Task goal> Please return the part of the excerpt about Dr. Toreki starting with "Our Environmental Commitment" and going on through "carbon dioxide emissions.", copied word for word.

Excerpt provided>
=-=-=

At UK, Dr. Toreki was a campus leader in the development of web-based teaching and learning. He served on the University's Web Policy Committee and Academic Computing Subcommittees, designed and set up the Chemistry Department web site in 1994, and was a campus pioneer in web-based quizzing. His teaching repertoire includes electronic homework, virtual reality tours of student laboratories, and hypertextual supplementary course materials. His laboratory research interests are broadly defined in the areas of Inorganic, Organometallic, and Materials chemistries.

Dr. Toreki left UK in June 2000 to work full-time at ILPI and launch our retail division, Safety Emporium. He continues to participate in professional meetings and societies concerned with pedagogy, computers in chemistry, and safety. He is an active member of the American Chemical Society (ACS) and its Division of Chemical Health and Safety (ILPI hosts the DCHAS-L e-mail discussion list archives) and is the co-recipient of the Division's 2015 Tillmanns-Skolnick Award as well as 2021 Howard-Fawcett Award. He is currently involved in an intiative sponsored by the American Chemical Society's Committee on Chemical Safety Safety Advisory Panel, Division of Chemical Health and Safety, and Division of Chemical Information to develop an open architecture for chemical risk assessment and management information designed for use in academic and research environments. He was Secretary of the South Jersey Local Section of the ACS in 2011, Program Chair for 2012, and Chair for 2013.

In his "spare" time Dr. Toreki volunteers at Gloucester County Habitat for Humanity where he has contributed over 6,000 hours of service and helped build 26 homes as well as handicapped ramps for county residents. He serves on the GCHH Construction Committee and has previously served as Volunteer Coordinator and Construction Manager. He continues to teach occasional college courses for fun including "Nobel Prize Case Studies", a special topics course, as well as General, Inorganic, and Organic Chemistry in the Chemistry and Biochemistry Department at Rowan University in Glassboro, NJ.

Our Environmental Commitment

Our solar array

100% of our electric energy needs have been fulfilled with solar power since July of 2011, avoiding tens of thousands of pounds of carbon dioxide emissions.

=-=-=

(Saved entries)
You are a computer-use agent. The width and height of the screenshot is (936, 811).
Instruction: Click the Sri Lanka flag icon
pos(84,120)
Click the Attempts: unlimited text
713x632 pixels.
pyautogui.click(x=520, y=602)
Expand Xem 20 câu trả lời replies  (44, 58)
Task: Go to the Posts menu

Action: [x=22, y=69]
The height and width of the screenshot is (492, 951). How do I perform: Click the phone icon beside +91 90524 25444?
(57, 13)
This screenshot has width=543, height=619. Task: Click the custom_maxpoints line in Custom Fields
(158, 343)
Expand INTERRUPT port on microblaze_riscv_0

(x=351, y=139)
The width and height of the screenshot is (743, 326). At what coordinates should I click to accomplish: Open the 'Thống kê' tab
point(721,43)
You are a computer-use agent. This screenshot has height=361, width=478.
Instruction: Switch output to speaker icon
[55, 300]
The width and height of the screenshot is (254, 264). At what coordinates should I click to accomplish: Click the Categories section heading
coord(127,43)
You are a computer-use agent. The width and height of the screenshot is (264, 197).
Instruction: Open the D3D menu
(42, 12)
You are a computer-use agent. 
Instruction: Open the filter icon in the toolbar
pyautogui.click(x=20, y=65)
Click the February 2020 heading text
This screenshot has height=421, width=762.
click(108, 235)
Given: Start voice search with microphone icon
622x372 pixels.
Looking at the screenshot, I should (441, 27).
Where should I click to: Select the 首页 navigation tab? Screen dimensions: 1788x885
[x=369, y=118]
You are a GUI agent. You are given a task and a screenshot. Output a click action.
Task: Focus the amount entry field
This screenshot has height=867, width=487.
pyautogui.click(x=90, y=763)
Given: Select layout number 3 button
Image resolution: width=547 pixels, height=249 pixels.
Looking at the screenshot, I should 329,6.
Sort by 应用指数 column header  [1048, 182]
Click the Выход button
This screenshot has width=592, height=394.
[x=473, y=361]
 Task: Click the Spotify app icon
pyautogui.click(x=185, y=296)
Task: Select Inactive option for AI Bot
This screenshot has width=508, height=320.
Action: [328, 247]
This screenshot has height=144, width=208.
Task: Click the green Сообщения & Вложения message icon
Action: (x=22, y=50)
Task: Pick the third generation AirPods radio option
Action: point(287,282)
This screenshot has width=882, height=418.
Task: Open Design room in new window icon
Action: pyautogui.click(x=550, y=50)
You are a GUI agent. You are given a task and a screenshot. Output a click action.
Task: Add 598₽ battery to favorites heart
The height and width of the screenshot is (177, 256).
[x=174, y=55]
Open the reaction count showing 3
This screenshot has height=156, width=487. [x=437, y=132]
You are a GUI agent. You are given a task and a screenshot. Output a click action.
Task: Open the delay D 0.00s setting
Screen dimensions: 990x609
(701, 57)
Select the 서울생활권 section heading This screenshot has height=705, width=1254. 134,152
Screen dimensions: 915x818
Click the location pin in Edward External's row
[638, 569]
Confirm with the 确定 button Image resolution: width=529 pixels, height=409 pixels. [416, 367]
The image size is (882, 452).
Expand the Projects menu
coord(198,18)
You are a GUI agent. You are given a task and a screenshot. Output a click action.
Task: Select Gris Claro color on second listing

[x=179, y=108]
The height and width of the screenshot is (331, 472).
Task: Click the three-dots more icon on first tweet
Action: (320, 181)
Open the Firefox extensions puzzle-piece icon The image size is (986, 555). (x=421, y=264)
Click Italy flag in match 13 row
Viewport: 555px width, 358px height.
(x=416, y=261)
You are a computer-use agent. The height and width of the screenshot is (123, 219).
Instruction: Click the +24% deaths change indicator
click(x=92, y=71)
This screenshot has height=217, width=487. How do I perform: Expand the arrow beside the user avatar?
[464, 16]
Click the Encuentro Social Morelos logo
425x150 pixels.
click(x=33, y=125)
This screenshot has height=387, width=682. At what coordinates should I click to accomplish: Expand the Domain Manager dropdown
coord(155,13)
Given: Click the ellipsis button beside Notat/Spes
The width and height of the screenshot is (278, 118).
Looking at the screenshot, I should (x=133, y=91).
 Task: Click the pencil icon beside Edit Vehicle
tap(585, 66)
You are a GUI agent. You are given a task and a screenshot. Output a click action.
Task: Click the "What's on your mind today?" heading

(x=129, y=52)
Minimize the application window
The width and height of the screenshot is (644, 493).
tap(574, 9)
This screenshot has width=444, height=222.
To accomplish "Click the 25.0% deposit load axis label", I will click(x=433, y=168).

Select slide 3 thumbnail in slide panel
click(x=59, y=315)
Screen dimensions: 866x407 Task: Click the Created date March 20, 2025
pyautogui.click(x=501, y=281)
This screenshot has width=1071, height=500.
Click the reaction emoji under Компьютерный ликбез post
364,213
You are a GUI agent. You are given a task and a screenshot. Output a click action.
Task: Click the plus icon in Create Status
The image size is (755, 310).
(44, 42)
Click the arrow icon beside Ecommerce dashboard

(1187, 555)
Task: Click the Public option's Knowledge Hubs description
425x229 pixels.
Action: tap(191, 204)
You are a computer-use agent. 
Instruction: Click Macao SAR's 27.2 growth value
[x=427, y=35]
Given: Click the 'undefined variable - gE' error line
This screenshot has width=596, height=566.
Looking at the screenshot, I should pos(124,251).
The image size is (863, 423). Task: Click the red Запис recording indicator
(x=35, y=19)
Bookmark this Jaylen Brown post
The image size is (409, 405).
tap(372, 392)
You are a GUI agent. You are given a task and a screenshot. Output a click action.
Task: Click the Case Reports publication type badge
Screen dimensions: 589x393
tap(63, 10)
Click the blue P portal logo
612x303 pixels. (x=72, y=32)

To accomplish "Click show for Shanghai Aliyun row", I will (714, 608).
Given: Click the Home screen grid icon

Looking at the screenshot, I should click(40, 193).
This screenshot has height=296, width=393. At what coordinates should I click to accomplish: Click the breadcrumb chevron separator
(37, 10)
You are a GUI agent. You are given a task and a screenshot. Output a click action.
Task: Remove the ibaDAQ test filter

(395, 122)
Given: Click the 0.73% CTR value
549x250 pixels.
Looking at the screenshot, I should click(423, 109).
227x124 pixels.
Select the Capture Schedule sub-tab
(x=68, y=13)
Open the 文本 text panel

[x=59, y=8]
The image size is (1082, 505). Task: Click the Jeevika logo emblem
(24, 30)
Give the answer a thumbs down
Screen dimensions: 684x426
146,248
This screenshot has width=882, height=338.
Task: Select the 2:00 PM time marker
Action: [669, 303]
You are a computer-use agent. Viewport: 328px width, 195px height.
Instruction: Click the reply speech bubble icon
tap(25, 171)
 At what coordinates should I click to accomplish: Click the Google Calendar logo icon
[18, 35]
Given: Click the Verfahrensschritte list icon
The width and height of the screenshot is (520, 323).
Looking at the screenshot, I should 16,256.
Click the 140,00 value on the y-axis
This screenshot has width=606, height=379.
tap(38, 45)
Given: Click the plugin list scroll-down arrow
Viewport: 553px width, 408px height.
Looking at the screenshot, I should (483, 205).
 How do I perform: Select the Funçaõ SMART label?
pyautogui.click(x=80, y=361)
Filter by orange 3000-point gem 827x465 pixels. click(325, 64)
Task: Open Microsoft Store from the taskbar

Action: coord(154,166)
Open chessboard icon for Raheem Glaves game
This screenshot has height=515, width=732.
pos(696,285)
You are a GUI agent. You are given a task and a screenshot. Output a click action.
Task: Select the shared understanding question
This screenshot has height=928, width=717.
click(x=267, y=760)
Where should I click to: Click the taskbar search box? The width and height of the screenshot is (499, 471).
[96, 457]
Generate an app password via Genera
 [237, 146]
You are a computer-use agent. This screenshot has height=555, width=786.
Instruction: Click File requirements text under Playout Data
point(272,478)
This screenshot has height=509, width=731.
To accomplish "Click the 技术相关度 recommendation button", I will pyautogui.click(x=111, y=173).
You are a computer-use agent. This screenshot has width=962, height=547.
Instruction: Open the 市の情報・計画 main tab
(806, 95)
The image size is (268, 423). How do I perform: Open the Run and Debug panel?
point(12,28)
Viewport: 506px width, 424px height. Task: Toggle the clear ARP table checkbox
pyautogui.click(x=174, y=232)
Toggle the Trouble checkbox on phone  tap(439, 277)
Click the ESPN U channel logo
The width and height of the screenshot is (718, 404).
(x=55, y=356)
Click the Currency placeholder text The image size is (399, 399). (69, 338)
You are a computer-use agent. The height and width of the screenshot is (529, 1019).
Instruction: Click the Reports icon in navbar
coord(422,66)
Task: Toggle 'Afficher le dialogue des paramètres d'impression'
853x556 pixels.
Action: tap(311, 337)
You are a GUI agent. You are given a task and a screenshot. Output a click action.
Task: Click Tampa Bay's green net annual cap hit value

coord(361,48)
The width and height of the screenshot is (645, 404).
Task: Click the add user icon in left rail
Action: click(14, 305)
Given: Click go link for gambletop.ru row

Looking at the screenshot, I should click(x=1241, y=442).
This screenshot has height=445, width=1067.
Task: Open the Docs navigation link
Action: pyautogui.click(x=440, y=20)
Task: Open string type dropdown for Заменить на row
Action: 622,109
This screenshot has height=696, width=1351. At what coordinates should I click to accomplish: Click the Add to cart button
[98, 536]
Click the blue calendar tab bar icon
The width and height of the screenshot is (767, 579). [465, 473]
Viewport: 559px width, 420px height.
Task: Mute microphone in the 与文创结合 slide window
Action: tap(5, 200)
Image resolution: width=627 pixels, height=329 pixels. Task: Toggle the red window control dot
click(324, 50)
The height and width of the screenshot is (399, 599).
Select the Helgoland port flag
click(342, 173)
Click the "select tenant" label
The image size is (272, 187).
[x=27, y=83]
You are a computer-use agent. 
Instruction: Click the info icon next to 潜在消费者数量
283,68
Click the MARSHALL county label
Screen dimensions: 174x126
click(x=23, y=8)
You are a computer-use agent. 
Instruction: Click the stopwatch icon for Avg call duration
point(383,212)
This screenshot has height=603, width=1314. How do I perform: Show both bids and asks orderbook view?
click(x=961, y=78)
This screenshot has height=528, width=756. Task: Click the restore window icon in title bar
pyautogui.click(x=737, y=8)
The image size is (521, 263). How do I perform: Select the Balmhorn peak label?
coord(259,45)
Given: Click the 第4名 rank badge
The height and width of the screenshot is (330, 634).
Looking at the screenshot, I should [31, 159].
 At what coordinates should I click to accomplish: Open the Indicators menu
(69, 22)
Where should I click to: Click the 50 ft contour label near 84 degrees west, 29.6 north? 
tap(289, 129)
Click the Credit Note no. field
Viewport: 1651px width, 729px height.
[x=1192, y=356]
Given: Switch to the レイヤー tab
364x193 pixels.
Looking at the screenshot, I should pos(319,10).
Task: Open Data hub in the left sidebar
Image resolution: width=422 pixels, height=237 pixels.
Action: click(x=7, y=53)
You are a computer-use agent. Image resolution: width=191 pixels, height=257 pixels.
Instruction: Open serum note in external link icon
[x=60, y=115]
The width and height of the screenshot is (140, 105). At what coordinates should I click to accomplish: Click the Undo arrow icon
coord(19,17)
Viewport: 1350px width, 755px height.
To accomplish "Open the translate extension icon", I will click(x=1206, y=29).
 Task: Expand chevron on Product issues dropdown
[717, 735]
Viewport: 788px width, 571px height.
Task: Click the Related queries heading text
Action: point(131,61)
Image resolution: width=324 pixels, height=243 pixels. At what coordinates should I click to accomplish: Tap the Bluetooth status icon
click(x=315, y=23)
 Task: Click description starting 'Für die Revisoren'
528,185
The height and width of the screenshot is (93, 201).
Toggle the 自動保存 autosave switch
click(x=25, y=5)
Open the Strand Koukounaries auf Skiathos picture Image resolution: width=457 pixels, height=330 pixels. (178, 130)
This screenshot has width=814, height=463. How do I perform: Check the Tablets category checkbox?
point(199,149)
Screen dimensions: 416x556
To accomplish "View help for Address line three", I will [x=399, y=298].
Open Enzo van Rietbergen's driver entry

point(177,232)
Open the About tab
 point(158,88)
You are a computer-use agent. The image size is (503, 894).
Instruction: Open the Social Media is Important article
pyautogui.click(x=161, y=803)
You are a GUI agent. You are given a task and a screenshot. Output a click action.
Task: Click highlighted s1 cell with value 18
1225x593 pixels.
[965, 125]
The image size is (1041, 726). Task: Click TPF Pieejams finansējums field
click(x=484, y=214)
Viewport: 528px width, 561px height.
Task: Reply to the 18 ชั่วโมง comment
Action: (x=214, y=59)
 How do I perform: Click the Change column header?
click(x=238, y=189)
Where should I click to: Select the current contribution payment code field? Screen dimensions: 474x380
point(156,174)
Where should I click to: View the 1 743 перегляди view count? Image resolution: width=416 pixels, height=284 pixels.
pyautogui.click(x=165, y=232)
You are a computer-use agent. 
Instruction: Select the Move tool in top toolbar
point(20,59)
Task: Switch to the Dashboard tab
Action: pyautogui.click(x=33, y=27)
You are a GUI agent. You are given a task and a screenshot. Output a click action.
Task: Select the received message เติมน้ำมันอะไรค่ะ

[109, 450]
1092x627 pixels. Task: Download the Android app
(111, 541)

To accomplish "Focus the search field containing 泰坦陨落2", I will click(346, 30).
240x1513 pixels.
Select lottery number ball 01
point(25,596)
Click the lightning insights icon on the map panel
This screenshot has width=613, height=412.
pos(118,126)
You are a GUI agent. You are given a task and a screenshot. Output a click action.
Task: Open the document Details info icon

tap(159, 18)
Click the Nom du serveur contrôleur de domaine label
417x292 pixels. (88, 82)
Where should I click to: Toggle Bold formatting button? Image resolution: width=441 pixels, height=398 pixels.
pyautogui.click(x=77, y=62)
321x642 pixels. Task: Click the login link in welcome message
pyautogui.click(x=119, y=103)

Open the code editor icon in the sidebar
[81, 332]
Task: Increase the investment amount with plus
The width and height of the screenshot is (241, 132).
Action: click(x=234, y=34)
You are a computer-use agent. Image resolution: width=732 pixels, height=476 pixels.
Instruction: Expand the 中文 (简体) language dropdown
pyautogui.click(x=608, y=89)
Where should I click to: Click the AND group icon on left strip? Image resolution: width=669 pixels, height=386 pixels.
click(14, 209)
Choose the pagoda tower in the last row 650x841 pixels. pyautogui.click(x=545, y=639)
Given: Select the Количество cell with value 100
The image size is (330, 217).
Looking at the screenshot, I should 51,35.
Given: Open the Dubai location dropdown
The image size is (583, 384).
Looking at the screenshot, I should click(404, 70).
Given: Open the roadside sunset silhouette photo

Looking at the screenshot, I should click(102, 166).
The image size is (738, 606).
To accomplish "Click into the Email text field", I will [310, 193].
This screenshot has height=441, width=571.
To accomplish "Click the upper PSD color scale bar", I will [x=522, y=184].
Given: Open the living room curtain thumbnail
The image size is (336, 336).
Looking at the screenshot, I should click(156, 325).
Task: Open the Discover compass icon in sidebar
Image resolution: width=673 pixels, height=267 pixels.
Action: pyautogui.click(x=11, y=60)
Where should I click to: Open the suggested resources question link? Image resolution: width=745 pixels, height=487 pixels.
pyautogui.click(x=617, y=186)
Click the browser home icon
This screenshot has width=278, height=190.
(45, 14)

=-=-=

Solution for this problem>
Our Environmental Commitment

Our solar array

100% of our electric energy needs have been fulfilled with solar power since July of 2011, avoiding tens of thousands of pounds of carbon dioxide emissions.